■ TASKS:
a: Decide whether each statement below agrees with the passage on China's coal-power expansion. Answer yes or no for each, and quote the words from the passage that settle it.
(i) The article takes up four common talking points about China's coal-power expansion.
(ii) In 2021, coal-fired power plants had an incentive to raise their generation.
(iii) Gas counts as a dispatchable source.
b: From the passage on China's coal-power expansion, extract the part starting with "Furthermore, so much" and going on through "come to an end.".

■ SELECTED EXTRACT:
------------------------
It accounted for 93% of new global coal-power construction in 2024.

The boom appears to contradict China’s climate commitments and its pledge to “strictly control” new coal power.

The fact that China already has significant underused coal power capacity and is adding enough clean energy to cover rising electricity demand also calls the necessity of the buildout into question.

Furthermore, so much new coal capacity provides an easy counterargument for claims that China is serious about the energy transition.

Did China really need more coal power?

And now that it is here, do all these brand-new power plants mean China’s greenhouse gas emissions will remain elevated for longer?

This article addresses four common talking points surrounding China’s ongoing coal-power expansion, explaining how and why the current wave of new projects might come to an end.

New coal is not needed for energy security

The explanation for China’s recent coal boom lies in a combination of policy priorities, institutional incentives and system-level mismatches, with origins in the widespread power shortages China experienced in the early 2020s. 

In 2021, a “mismatch” between the price of coal and the government-set price of coal-fired power incentivised coal-fired power plants to cut generation. Furthermore, power shortages in 2020 and 2022 revealed issues of inflexible grid management and limited availability of power plants, when demand spiked due to extreme weather and elevated energy-intensive economic activity, compounded by coal shortages, reduced hydro output and insufficient imported electricity import. 

Following this, energy security became a top priority for the central government. Local governments responded by approving new coal-power projects as a form of insurance against future outages.

Yet, on paper, China had – and still has – more than enough “dispatchable” resources to meet even the highest demand peaks. (Dispatchable sources include coal, gas, nuclear and hydropower.) It also has more than enough underutilised coal-power capacity to meet potential demand growth.
------------------------
■ DATA:
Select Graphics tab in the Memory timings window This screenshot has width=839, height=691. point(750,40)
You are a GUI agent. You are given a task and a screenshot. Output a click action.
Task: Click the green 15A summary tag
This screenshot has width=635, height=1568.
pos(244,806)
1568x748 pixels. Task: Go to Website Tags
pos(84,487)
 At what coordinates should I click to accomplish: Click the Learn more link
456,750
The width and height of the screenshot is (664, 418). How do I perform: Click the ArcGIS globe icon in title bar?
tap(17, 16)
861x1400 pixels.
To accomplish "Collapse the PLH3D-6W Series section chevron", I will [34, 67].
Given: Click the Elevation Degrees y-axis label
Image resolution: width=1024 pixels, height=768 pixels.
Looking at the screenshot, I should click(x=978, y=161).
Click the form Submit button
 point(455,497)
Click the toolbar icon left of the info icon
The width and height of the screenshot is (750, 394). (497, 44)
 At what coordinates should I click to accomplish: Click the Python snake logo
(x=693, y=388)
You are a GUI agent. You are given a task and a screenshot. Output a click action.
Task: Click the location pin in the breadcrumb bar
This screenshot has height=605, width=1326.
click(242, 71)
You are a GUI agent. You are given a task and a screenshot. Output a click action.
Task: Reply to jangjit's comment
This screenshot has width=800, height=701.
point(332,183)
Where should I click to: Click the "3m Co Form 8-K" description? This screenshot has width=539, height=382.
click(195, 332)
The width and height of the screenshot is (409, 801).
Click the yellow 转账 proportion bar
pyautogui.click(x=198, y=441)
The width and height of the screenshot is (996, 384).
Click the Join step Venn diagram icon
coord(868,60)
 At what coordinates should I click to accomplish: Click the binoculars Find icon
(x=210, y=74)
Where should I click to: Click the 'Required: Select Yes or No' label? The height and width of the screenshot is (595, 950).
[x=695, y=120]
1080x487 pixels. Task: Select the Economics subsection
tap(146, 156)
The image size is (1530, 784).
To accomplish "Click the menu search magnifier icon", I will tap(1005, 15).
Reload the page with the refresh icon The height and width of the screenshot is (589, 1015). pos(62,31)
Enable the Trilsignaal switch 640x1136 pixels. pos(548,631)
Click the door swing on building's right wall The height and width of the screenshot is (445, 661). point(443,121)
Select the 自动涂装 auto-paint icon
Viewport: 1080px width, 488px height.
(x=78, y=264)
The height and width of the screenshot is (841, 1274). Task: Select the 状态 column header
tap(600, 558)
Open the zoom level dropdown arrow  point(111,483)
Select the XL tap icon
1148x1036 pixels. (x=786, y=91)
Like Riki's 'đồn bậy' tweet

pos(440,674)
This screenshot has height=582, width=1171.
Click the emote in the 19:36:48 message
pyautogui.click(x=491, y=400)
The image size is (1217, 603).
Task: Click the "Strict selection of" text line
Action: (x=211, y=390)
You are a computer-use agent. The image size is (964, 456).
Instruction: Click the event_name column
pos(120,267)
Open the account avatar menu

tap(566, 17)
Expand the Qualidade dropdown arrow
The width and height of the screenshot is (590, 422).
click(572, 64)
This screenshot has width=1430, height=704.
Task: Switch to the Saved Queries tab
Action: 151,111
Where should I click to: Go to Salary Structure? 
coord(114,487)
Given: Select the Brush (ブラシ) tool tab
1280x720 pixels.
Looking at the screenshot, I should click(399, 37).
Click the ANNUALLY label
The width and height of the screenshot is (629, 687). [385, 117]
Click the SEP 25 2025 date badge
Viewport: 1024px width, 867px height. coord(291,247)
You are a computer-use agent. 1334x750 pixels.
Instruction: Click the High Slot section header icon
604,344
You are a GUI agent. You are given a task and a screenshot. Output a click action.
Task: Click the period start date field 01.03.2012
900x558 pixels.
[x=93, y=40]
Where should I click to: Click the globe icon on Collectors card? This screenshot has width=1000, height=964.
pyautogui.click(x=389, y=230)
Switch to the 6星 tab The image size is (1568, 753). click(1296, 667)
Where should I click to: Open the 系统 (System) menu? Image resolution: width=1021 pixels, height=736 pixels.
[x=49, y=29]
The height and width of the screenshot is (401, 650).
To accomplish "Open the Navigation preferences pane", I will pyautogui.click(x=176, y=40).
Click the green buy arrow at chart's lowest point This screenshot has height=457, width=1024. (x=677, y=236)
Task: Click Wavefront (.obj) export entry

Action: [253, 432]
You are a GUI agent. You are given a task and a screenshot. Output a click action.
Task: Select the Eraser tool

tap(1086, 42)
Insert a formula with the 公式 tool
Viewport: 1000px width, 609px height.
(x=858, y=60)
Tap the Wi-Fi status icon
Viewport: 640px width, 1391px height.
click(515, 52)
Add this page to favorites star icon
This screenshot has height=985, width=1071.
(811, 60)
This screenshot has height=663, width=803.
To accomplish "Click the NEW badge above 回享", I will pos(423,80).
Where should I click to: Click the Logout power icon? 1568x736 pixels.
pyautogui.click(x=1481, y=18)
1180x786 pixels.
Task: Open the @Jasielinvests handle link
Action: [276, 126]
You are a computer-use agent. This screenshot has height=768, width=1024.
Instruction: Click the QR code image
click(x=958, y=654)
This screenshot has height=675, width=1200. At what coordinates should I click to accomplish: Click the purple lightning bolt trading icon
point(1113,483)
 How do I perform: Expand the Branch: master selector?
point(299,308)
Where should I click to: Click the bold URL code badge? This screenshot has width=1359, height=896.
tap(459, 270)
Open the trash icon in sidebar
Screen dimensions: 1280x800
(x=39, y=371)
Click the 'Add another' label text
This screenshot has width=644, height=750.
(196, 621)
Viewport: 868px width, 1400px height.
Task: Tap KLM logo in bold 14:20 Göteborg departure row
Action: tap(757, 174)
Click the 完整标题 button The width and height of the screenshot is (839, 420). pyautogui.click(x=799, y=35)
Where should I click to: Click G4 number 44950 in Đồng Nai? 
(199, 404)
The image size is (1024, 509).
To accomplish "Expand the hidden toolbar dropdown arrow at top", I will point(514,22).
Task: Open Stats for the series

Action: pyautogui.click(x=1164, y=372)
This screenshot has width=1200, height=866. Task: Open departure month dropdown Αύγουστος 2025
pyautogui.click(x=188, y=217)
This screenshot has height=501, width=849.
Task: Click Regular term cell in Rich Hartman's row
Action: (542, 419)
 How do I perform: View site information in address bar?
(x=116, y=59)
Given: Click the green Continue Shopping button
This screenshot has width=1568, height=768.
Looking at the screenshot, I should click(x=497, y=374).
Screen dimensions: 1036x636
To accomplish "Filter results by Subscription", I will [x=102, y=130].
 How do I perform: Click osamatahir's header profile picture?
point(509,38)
------------------------
■ RESPONSES IN ORDER:
a:
(i) Yes: "This article addresses four common talking points surrounding China’s ongoing coal-power expansion"
(ii) No: "incentivised coal-fired power plants to cut generation"
(iii) Yes: "Dispatchable sources include coal, gas, nuclear and hydropower."

b:
Furthermore, so much new coal capacity provides an easy counterargument for claims that China is serious about the energy transition.

Did China really need more coal power?

And now that it is here, do all these brand-new power plants mean China’s greenhouse gas emissions will remain elevated for longer?

This article addresses four common talking points surrounding China’s ongoing coal-power expansion, explaining how and why the current wave of new projects might come to an end.